Sinking into the pillows, I tried to get my head around the situation. Every piece of information I entered could be the one that blew my cover and exposed me as a fakester. It made my brain ache trying to think about it. The soft hum of the minifridge lulled me, making it impossible to keep my eyes from closing.
The sound of Nan’s music box playing “Moon River” was swimming round and round in my head until I awoke, realizing the song was actually the muffled sound of my phone ringing buried beneath the pillows. Groggy, I answered and figured it was Jess calling. She’d help me figure this out.
“Hey, wuz up?”
“… Lisbeth?”
I froze. Whose voice was that? Crap.
“Lisbeth? Is that you?”
My God. Tabitha.
I powered off my phone and dropped it on the floor like it was red hot. I panicked. Shit.
Then I thought, My voice message.
Crap. If she called back and heard my normal, goofy, homegirl message, the whole plan was cooked. I had to move faster than Tabitha’s little manicured fingers on her jewel-encrusted phone.
Powering my phone back on, I went to the phone settings, voice mail greeting and selected default—then sunk back into the pillows, watching, waiting, heart beating. My thoughts raced. Maybe it wasn’t her after all.

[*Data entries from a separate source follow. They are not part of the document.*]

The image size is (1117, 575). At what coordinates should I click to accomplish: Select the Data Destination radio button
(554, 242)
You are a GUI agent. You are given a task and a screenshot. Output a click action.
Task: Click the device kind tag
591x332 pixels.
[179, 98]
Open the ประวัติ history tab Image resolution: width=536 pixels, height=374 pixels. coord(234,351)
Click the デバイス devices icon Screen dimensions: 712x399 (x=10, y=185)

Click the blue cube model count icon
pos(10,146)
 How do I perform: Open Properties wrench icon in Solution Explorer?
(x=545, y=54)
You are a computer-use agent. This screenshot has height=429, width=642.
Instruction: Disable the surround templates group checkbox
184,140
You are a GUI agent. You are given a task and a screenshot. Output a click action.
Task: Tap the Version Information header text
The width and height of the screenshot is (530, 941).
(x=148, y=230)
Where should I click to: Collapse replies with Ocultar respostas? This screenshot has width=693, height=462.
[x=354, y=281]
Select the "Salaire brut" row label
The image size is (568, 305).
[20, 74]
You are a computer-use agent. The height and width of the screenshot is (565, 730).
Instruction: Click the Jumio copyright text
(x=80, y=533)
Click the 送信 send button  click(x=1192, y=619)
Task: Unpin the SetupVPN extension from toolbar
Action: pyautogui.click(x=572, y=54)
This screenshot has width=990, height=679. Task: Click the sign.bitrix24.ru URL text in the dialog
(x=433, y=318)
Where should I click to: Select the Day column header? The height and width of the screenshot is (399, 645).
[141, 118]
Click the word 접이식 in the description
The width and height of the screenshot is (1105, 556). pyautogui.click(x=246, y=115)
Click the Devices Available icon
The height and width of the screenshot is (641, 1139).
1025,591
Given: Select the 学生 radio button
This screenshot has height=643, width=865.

Clearly there was at least one problem with living a fantasy life—it made me paranoid as hell.
The phone lit up, playing “Moon River” in my hands. I let it ring through, and allowed myself to breathe.
For a split second, I actually considered forgetting the whole scheme. I wasn’t the kind of girl that lied, even on normal stuff. When I told a lie, I got this queasy, fluttering feeling in my stomach like there was a little trapped creature down there who couldn’t get out.